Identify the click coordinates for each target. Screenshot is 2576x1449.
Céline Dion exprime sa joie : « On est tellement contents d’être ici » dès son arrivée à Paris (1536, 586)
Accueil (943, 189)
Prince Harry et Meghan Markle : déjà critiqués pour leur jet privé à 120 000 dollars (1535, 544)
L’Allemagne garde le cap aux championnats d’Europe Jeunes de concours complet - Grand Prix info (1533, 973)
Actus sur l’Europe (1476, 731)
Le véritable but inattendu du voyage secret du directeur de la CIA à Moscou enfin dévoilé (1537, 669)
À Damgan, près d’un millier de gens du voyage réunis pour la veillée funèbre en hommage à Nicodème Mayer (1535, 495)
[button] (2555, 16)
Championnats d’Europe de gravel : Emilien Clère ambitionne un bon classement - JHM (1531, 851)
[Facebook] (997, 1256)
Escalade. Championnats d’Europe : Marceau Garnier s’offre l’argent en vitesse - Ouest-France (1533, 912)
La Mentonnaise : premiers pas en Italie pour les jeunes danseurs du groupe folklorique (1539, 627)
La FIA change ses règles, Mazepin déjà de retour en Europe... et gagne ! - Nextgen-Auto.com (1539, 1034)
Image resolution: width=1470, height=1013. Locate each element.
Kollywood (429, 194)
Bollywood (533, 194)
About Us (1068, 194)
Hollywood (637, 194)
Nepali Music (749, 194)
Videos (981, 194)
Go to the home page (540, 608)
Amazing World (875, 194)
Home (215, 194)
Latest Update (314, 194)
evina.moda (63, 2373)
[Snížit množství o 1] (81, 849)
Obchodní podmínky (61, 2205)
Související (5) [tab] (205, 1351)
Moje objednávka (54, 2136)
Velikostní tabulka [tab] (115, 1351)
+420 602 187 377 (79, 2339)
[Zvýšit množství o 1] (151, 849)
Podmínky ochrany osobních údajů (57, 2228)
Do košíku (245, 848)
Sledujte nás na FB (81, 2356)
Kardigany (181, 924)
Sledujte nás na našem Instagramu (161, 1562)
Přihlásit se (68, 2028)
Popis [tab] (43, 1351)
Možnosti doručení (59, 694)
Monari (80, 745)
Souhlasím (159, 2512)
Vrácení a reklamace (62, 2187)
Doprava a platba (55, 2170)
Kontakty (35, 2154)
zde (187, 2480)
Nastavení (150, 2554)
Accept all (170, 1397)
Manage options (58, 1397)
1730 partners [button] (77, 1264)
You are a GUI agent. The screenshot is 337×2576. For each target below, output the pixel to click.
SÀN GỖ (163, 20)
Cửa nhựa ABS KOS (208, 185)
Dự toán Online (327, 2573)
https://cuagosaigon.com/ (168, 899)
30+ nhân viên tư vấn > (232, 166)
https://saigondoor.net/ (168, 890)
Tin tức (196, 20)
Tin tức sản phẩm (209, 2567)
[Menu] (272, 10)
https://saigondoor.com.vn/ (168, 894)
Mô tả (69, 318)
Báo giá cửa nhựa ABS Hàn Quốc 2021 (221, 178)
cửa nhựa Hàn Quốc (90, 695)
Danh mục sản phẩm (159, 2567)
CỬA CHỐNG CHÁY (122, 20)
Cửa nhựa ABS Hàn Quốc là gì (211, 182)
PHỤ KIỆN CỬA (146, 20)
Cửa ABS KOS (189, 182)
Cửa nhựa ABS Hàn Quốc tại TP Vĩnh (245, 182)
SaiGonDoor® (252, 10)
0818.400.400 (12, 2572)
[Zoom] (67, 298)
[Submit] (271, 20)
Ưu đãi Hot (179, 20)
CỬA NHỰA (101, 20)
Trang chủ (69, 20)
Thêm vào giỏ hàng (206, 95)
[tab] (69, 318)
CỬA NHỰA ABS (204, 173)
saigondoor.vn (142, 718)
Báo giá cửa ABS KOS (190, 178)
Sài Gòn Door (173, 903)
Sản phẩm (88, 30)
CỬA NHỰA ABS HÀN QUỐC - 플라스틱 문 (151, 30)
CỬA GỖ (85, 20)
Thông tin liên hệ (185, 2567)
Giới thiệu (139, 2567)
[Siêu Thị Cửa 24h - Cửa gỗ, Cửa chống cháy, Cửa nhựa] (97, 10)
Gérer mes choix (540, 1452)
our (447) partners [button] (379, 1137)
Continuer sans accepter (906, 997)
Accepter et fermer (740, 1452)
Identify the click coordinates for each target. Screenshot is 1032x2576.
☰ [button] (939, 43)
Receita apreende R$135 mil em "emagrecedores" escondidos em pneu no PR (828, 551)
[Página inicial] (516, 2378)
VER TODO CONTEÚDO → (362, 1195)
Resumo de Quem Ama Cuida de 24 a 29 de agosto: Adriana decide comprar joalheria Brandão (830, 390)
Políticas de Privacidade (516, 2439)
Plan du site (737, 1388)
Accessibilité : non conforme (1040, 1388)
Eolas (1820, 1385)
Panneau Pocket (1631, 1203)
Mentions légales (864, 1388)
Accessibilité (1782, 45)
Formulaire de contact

================

• [Task objective]: Would you please transcribe the records above in full and exactly?

• [Reply]:
Identify the click coordinates for each target. Screenshot is 2576x1449.
Céline Dion exprime sa joie : « On est tellement contents d’être ici » dès son arrivée à Paris (1536, 586)
Accueil (943, 189)
Prince Harry et Meghan Markle : déjà critiqués pour leur jet privé à 120 000 dollars (1535, 544)
L’Allemagne garde le cap aux championnats d’Europe Jeunes de concours complet - Grand Prix info (1533, 973)
Actus sur l’Europe (1476, 731)
Le véritable but inattendu du voyage secret du directeur de la CIA à Moscou enfin dévoilé (1537, 669)
À Damgan, près d’un millier de gens du voyage réunis pour la veillée funèbre en hommage à Nicodème Mayer (1535, 495)
[button] (2555, 16)
Championnats d’Europe de gravel : Emilien Clère ambitionne un bon classement - JHM (1531, 851)
[Facebook] (997, 1256)
Escalade. Championnats d’Europe : Marceau Garnier s’offre l’argent en vitesse - Ouest-France (1533, 912)
La Mentonnaise : premiers pas en Italie pour les jeunes danseurs du groupe folklorique (1539, 627)
La FIA change ses règles, Mazepin déjà de retour en Europe... et gagne ! - Nextgen-Auto.com (1539, 1034)
Image resolution: width=1470, height=1013. Locate each element.
Kollywood (429, 194)
Bollywood (533, 194)
About Us (1068, 194)
Hollywood (637, 194)
Nepali Music (749, 194)
Videos (981, 194)
Go to the home page (540, 608)
Amazing World (875, 194)
Home (215, 194)
Latest Update (314, 194)
evina.moda (63, 2373)
[Snížit množství o 1] (81, 849)
Obchodní podmínky (61, 2205)
Související (5) [tab] (205, 1351)
Moje objednávka (54, 2136)
Velikostní tabulka [tab] (115, 1351)
+420 602 187 377 (79, 2339)
[Zvýšit množství o 1] (151, 849)
Podmínky ochrany osobních údajů (57, 2228)
Do košíku (245, 848)
Sledujte nás na FB (81, 2356)
Kardigany (181, 924)
Sledujte nás na našem Instagramu (161, 1562)
Přihlásit se (68, 2028)
Popis [tab] (43, 1351)
Možnosti doručení (59, 694)
Monari (80, 745)
Souhlasím (159, 2512)
Vrácení a reklamace (62, 2187)
Doprava a platba (55, 2170)
Kontakty (35, 2154)
zde (187, 2480)
Nastavení (150, 2554)
Accept all (170, 1397)
Manage options (58, 1397)
1730 partners [button] (77, 1264)
You are a GUI agent. The screenshot is 337×2576. For each target below, output the pixel to click.
SÀN GỖ (163, 20)
Cửa nhựa ABS KOS (208, 185)
Dự toán Online (327, 2573)
https://cuagosaigon.com/ (168, 899)
30+ nhân viên tư vấn > (232, 166)
https://saigondoor.net/ (168, 890)
Tin tức (196, 20)
Tin tức sản phẩm (209, 2567)
[Menu] (272, 10)
https://saigondoor.com.vn/ (168, 894)
Mô tả (69, 318)
Báo giá cửa nhựa ABS Hàn Quốc 2021 (221, 178)
cửa nhựa Hàn Quốc (90, 695)
Danh mục sản phẩm (159, 2567)
CỬA CHỐNG CHÁY (122, 20)
Cửa nhựa ABS Hàn Quốc là gì (211, 182)
PHỤ KIỆN CỬA (146, 20)
Cửa ABS KOS (189, 182)
Cửa nhựa ABS Hàn Quốc tại TP Vĩnh (245, 182)
SaiGonDoor® (252, 10)
0818.400.400 (12, 2572)
[Zoom] (67, 298)
[Submit] (271, 20)
Ưu đãi Hot (179, 20)
CỬA NHỰA (101, 20)
Trang chủ (69, 20)
Thêm vào giỏ hàng (206, 95)
[tab] (69, 318)
CỬA NHỰA ABS (204, 173)
saigondoor.vn (142, 718)
Báo giá cửa ABS KOS (190, 178)
Sài Gòn Door (173, 903)
Sản phẩm (88, 30)
CỬA NHỰA ABS HÀN QUỐC - 플라스틱 문 (151, 30)
CỬA GỖ (85, 20)
Thông tin liên hệ (185, 2567)
Giới thiệu (139, 2567)
[Siêu Thị Cửa 24h - Cửa gỗ, Cửa chống cháy, Cửa nhựa] (97, 10)
Gérer mes choix (540, 1452)
our (447) partners [button] (379, 1137)
Continuer sans accepter (906, 997)
Accepter et fermer (740, 1452)
Identify the click coordinates for each target. Screenshot is 1032x2576.
☰ [button] (939, 43)
Receita apreende R$135 mil em "emagrecedores" escondidos em pneu no PR (828, 551)
[Página inicial] (516, 2378)
VER TODO CONTEÚDO → (362, 1195)
Resumo de Quem Ama Cuida de 24 a 29 de agosto: Adriana decide comprar joalheria Brandão (830, 390)
Políticas de Privacidade (516, 2439)
Plan du site (737, 1388)
Accessibilité : non conforme (1040, 1388)
Eolas (1820, 1385)
Panneau Pocket (1631, 1203)
Mentions légales (864, 1388)
Accessibilité (1782, 45)
Formulaire de contact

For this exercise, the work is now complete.